All monetary amounts use the Nanocents type — an int subclass that makes units explicit and prevents accidentally passing raw dollar amounts where nanocents are expected.

  • 1 nanocent = 1/1,000,000,000 of a cent
  • 1 USD = 100 cents = 100,000,000,000 nanocents
  • This allows tracking costs down to fractions of a cent without floating-point errors
from datasette_llm_accountant import Nanocents

# Create from USD or cents
cost = Nanocents.from_usd(1.50)   # 150,000,000,000
cost = Nanocents.from_cents(50)   # 50,000,000,000

# Convert back
cost.to_usd()    # 1.5
cost.to_cents()  # 150.0

# Works like a regular int for arithmetic
total = cost + Nanocents.from_usd(0.50)

Creating an Accountant Plugin

Accountants track and enforce LLM spending. Create a plugin that implements the register_llm_accountants hook:

from datasette import hookimpl
from datasette_llm_accountant import Accountant, Tx, Nanocents, InsufficientBalanceError

class MyAccountant(Accountant):
    """Custom accountant that tracks spending."""

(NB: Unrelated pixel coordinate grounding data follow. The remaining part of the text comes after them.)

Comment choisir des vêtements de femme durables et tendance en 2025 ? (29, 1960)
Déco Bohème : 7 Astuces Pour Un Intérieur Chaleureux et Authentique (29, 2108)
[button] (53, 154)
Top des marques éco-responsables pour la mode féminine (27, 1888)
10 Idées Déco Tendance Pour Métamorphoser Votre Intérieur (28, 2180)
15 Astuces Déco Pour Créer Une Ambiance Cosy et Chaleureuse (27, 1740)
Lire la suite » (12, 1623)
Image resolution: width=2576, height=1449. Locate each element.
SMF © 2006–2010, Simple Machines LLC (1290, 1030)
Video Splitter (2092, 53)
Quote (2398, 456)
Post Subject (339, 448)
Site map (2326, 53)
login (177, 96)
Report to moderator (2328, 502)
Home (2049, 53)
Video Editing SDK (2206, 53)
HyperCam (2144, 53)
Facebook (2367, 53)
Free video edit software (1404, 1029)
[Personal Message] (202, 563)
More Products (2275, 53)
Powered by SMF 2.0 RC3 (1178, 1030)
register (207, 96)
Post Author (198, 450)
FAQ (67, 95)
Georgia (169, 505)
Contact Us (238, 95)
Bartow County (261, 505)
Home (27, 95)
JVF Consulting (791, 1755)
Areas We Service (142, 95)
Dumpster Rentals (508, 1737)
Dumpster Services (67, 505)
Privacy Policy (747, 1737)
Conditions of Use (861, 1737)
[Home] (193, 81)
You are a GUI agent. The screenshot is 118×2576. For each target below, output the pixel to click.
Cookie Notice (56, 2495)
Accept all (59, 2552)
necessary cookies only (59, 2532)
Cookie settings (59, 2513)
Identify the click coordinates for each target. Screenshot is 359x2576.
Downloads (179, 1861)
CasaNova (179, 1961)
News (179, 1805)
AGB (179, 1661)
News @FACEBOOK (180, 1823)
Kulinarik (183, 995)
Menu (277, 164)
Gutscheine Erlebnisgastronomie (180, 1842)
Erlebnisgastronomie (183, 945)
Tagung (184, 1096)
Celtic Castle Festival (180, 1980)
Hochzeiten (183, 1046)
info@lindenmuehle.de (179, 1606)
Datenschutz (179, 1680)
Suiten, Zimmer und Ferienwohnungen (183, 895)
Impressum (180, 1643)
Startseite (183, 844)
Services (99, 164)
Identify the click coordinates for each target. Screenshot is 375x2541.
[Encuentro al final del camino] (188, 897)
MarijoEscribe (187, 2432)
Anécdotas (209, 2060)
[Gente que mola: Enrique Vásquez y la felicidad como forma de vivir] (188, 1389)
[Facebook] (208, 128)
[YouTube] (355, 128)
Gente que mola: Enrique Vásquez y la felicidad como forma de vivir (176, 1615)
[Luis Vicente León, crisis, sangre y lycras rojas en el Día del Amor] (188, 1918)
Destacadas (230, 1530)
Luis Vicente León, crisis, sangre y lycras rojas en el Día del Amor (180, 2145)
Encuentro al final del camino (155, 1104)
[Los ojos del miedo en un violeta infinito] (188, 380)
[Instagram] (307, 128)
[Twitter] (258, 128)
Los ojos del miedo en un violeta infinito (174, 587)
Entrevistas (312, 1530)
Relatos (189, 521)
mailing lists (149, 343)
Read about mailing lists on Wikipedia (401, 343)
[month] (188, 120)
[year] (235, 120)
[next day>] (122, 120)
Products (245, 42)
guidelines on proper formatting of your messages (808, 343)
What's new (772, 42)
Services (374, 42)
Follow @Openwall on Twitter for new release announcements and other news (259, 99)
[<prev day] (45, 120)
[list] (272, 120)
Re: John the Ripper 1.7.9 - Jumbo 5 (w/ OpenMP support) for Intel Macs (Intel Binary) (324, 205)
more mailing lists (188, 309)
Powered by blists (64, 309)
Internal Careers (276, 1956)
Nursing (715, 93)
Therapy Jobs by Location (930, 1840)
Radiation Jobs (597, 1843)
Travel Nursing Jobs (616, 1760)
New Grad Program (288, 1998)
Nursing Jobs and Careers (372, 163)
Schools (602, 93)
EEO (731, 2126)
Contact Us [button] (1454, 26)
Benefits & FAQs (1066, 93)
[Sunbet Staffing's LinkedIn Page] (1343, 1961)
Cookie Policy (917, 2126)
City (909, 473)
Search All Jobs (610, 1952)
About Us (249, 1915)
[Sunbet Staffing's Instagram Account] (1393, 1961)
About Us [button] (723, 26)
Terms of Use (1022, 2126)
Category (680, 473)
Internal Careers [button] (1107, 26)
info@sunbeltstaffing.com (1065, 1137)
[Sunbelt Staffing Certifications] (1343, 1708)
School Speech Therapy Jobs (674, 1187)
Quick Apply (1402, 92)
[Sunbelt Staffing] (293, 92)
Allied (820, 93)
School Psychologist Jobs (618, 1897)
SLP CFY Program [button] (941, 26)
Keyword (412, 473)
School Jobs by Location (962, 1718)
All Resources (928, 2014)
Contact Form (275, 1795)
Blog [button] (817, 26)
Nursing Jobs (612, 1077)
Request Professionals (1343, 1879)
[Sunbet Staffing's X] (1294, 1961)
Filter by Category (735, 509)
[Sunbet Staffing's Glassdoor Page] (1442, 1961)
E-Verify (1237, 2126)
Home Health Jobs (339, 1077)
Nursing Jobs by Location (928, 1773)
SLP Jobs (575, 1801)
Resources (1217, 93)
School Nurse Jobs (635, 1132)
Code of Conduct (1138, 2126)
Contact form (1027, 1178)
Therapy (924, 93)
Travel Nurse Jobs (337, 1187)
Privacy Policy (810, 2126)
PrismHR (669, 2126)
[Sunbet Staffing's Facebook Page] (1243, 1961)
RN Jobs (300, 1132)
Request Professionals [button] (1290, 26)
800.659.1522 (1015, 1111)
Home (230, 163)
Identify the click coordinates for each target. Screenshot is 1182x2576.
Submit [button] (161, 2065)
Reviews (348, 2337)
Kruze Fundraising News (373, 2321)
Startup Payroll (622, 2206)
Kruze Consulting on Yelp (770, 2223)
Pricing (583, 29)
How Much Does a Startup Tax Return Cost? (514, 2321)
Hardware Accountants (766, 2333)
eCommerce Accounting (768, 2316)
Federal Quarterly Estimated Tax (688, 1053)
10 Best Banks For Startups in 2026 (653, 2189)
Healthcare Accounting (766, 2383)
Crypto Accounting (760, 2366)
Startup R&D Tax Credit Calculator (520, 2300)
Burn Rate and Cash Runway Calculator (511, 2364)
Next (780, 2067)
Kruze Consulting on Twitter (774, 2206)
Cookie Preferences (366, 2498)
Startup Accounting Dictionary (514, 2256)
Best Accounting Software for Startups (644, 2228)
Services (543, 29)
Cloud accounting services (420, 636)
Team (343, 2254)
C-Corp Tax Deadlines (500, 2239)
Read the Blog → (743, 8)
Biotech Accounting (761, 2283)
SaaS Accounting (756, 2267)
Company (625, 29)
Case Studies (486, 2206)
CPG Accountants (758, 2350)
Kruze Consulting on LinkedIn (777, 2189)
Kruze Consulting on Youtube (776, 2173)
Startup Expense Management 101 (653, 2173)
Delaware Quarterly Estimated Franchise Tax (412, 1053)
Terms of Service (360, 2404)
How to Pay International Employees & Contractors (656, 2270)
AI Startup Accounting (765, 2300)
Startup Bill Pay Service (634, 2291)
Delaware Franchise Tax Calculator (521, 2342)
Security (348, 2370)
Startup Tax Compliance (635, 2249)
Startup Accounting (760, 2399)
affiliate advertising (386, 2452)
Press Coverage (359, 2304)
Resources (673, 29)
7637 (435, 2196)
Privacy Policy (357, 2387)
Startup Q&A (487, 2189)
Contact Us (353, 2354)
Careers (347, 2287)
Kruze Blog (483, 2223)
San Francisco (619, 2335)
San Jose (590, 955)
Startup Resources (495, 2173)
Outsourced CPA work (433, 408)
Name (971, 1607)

    def __init__(self, datasette):
        self.datasette = datasette

    async def reserve(
        self,
        nanocents: Nanocents,
        model_id: str = None,
        purpose: str = None,
        actor_id: str = None,
    ) -> Tx:
        """Reserve the specified amount. Raise InsufficientBalanceError to block."""
        if not await self.has_sufficient_balance(nanocents):
            raise InsufficientBalanceError("Insufficient balance")
        tx_id = await self.create_reservation(nanocents, model_id, purpose)
        return Tx(tx_id)

    async def settle(
        self,
        tx: Tx,
        nanocents: Nanocents,
        model_id: str = None,
        purpose: str = None,
        actor_id: str = None,
    ):
        """Settle a transaction for the actual amount spent."""
        await self.record_settlement(tx, nanocents, model_id, purpose)

    async def rollback(self, tx: Tx):
        """Optional: Release a reservation without charging."""
        await self.settle(tx, Nanocents(0))

@hookimpl
def register_llm_accountants(datasette):
    return [MyAccountant(datasette)]

See datasette-llm-allowance for a complete implementation that uses Datasette's internal database to track a spending allowance.

Multiple Accountants

Multiple accountants can be registered. When a reservation is made:

  1. All accountants are called in sequence to reserve the amount
  2. If any accountant fails (e.g., InsufficientBalanceError), previous reservations are rolled back
  3. When the prompt completes, all accountants are settled with the actual cost

This enables layered accounting (per-user limits, per-project budgets, global caps, etc.).

Custom Pricing Providers

The default pricing provider fetches model prices from llm-prices.com. You can register a custom provider to control how costs are calculated:

from datasette import hookimpl
from datasette_llm_accountant import PricingProvider, Nanocents

class MyPricingProvider(PricingProvider):
    async def calculate_cost_from_response(self, model_id, usage, response):
        """
        Calculate cost from a completed response.

        Args:
            model_id: The model identifier
            usage: An llm.Usage object with input/output token counts
            response: The llm.AsyncResponse object — use this to access
                      provider-specific metadata (e.g., generation IDs
                      for exact cost lookups from the provider's API)
        Returns:
            Cost as a Nanocents value
        """
        input_tokens = usage.input or 0
        output_tokens = usage.output or 0
        cost_usd = input_tokens * 0.01 / 1_000_000 + output_tokens * 0.03 / 1_000_000
        return Nanocents.from_usd(cost_usd)

    async def supported_models(self):
        """Return the set of model IDs this provider can price,
        or None to indicate all models are supported.

        Used to filter the model list — models not in this set
        won't be available when accountants are registered.
        """
        return self.known_models

@hookimpl
def register_llm_accountant_pricing(datasette):
    return MyPricingProvider()

API Reference

Accountant Base Class

class Accountant(ABC):
    @abstractmethod
    async def reserve(
        self,
        nanocents: Nanocents,
        model_id: str = None,
        purpose: str = None,
        actor_id: str = None,
    ) -> Tx:
        """Reserve an amount, return transaction ID."""

    @abstractmethod
    async def settle(
        self,
        tx: Tx,
        nanocents: Nanocents,
        model_id: str = None,
        purpose: str = None,
        actor_id: str = None,
    ):
        """Settle a transaction for the actual amount."""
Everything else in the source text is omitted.